• [DATA]:
+ + + + + + +

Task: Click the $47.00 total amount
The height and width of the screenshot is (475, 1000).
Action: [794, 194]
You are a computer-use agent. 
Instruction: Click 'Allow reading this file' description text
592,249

+ + + + + + +

• [YOUR OBJECTIVE]: All entries are to be reproduced verbatim, with none omitted.

• [RESULT OF THIS TASK]:
Task: Click the $47.00 total amount
The height and width of the screenshot is (475, 1000).
Action: [794, 194]
You are a computer-use agent. 
Instruction: Click 'Allow reading this file' description text
592,249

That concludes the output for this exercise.